PHASE 2 — Pre-flight diff (read-only "what would change?")

- agent/services/file.service.ts: new diffFiles() helper with a small
  inline LCS-based unified-diff (no new deps). Returns per-file status
  ('unchanged' | 'modified' | 'created') + truncated unified diff.
- agent/routes/files.routes.ts: POST /instance/:slug/files/diff.
- api/services/execution-driver.ts: diffFiles added to interface.
- api/services/local-driver.ts + remote-driver.ts: diffFiles methods
  (local mirrors agent helper inline; remote POSTs to the agent endpoint).
- api/services/upgrade.service.ts: previewReleaseUpgrade() — renders
  templates in-memory with the proposed imageTag, filters out .env for
  isRegistered=true tenants, calls driver.diffFiles, computes envCoverage
  (which env vars the new compose needs vs which the tenant's .env has).

PHASE 3 — Apply path (the actual upgrade)

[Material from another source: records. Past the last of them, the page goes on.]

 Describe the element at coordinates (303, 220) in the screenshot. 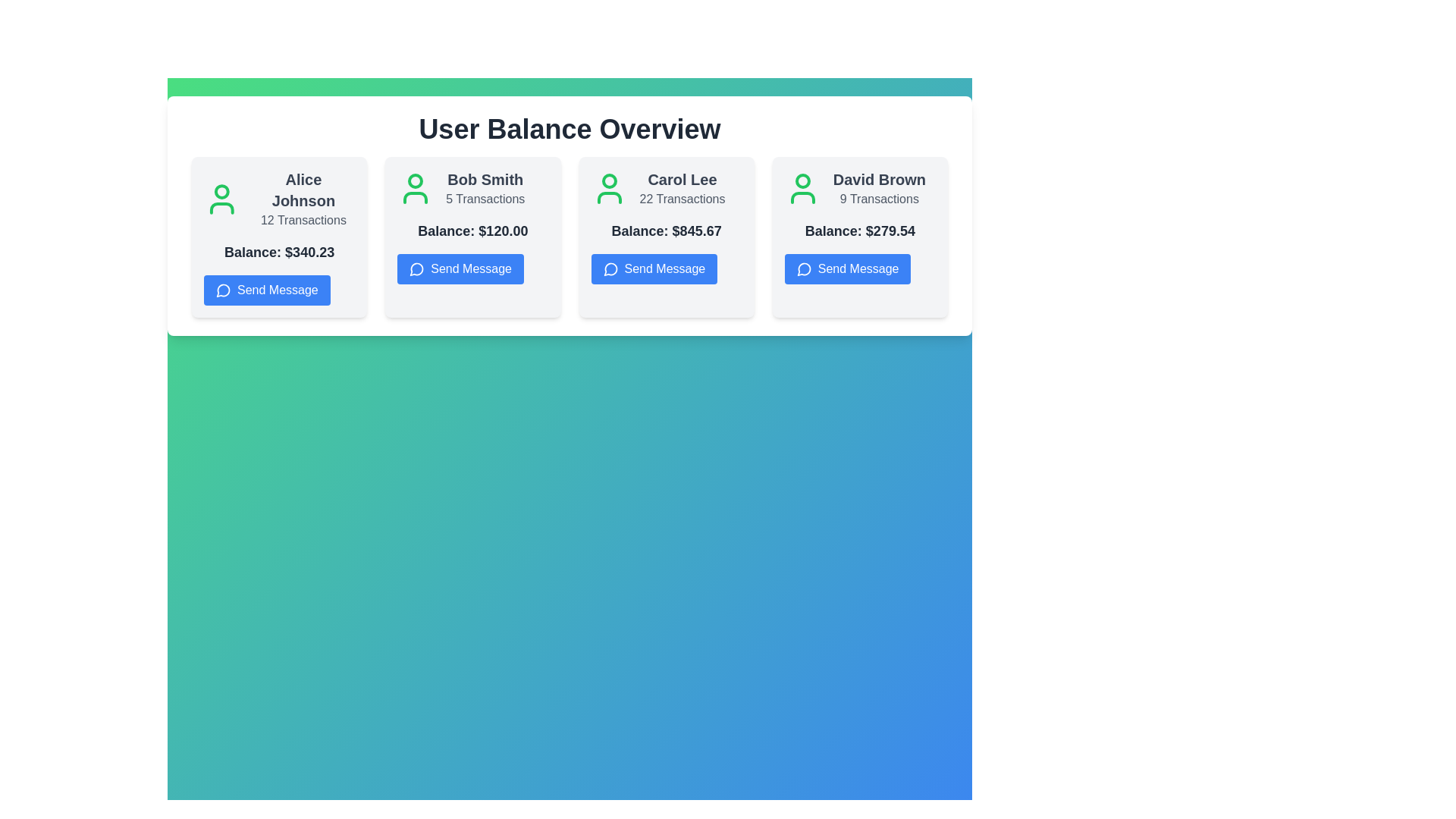

I see `information displayed in the text label '12 Transactions' located directly below 'Alice Johnson' in the first user profile card` at that location.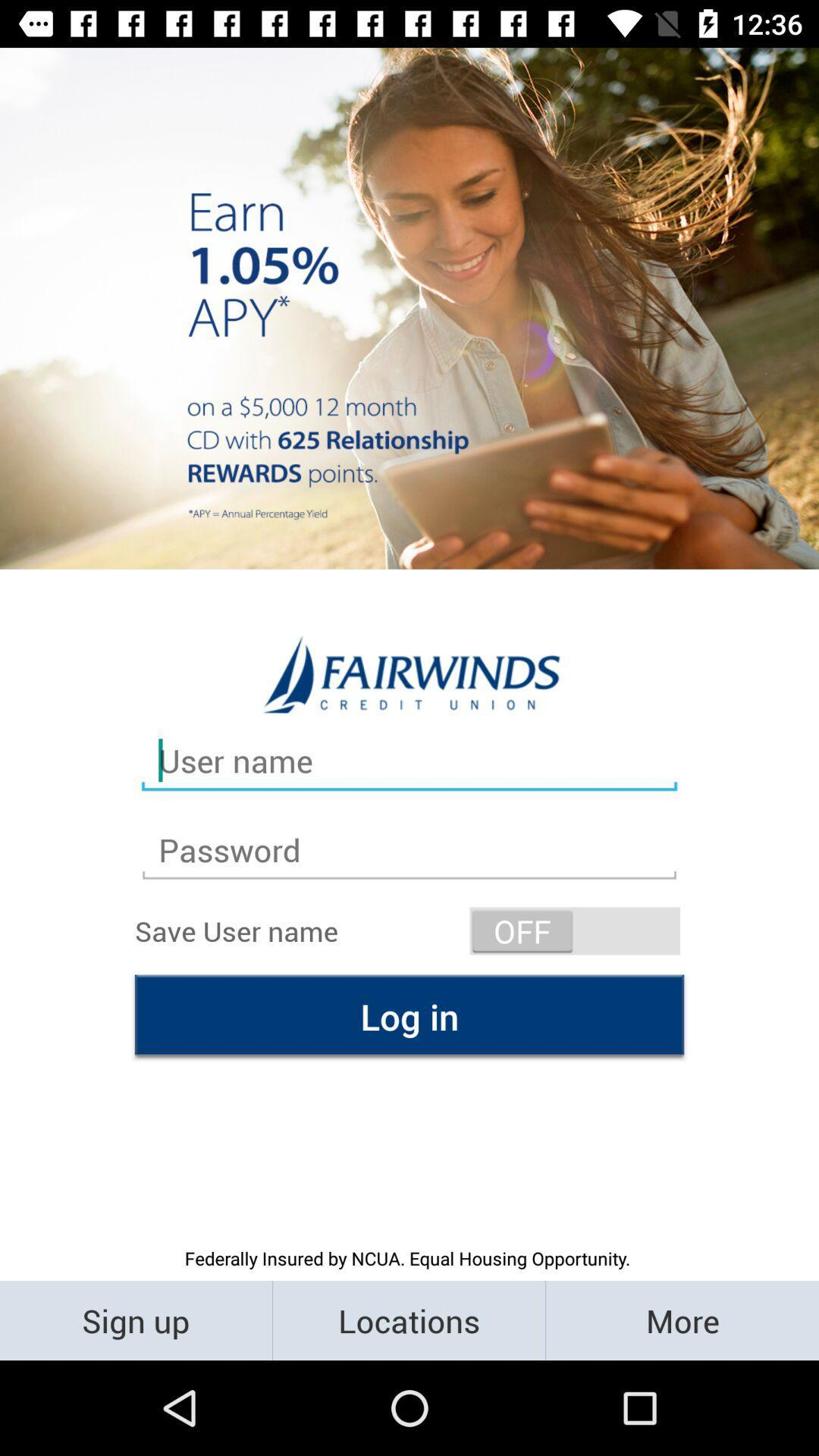 The height and width of the screenshot is (1456, 819). I want to click on icon on the right, so click(575, 930).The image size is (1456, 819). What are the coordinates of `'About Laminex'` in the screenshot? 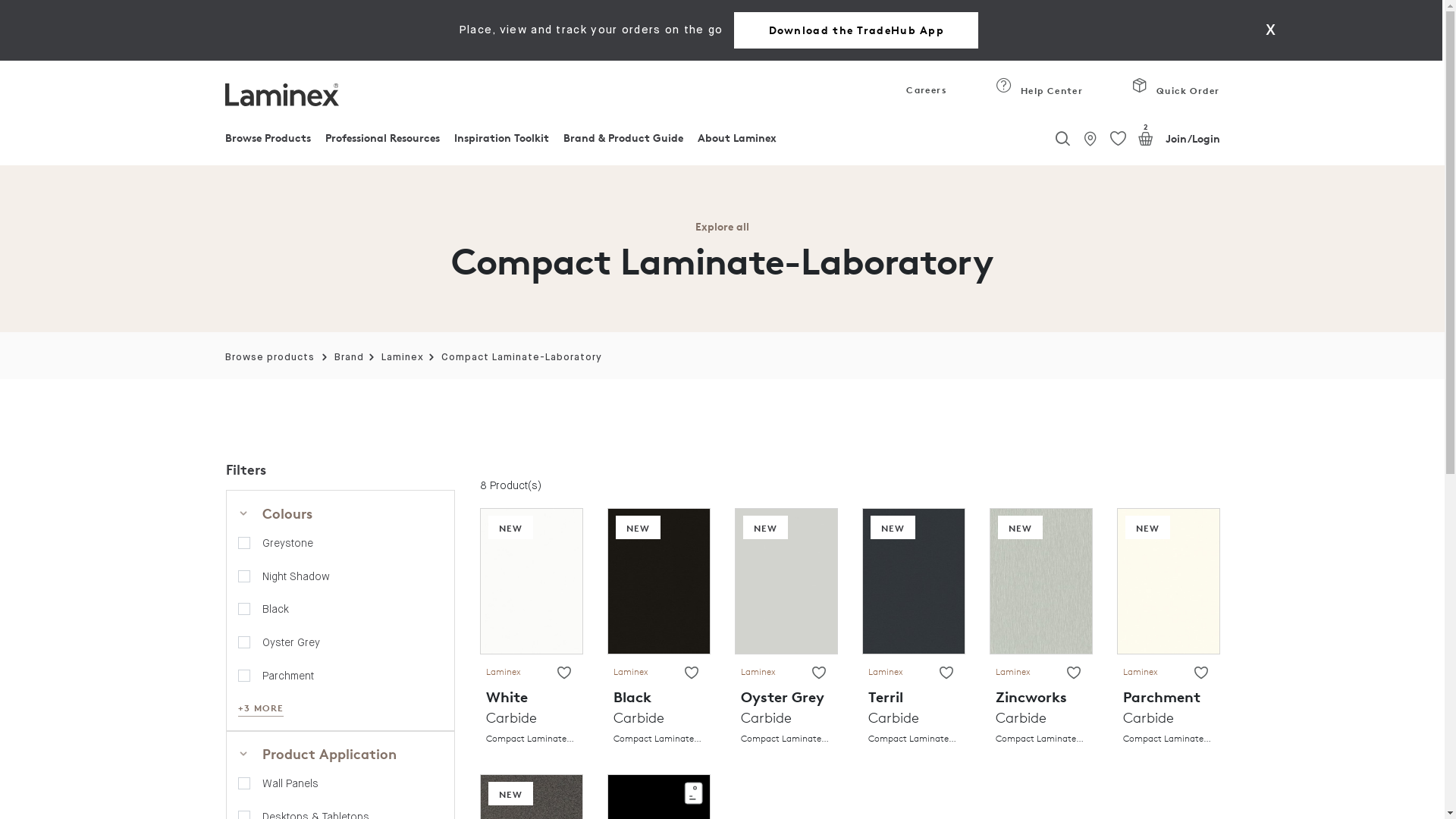 It's located at (736, 141).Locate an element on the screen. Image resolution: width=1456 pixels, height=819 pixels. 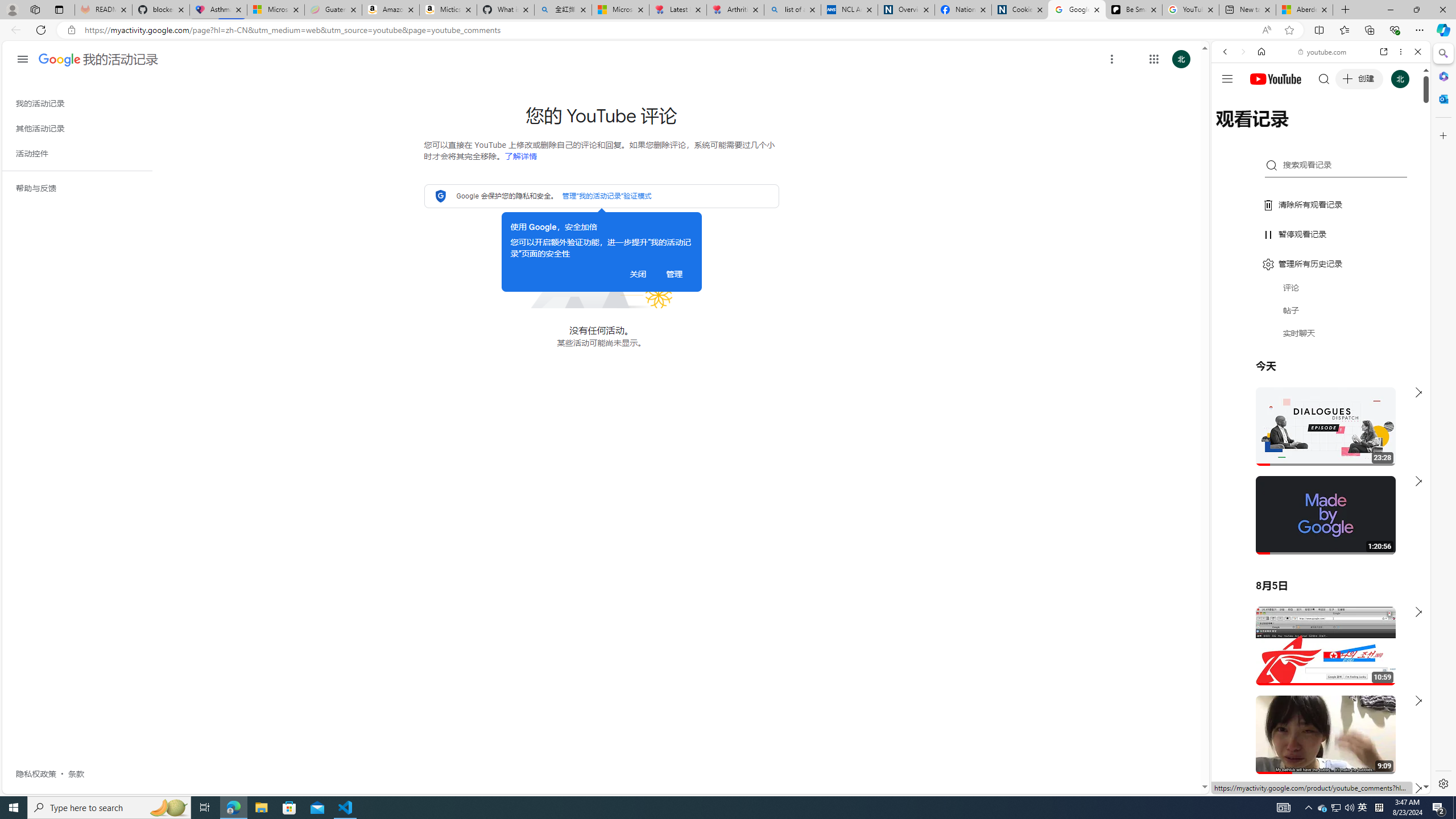
'YouTube - YouTube' is located at coordinates (1316, 560).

- api/services/upgrade.service.ts: startReleaseUpgrade() and the inner
  runReleaseUpgrade() runner. Distinct from runRemoteUpgrade because CCP
  does the work directly via the mTLS driver (no agent-side script).
  Flow: persist imageTag in DB → render → writeFiles → composePull →
  composeUp → composePs verify. Status reported via InstanceUpgrade
  rows (same shape the existing CCP polling UI already uses).
- Failure handling: instance.imageTag stays at the new value on failure
  so operator can retry. Manual rollback only.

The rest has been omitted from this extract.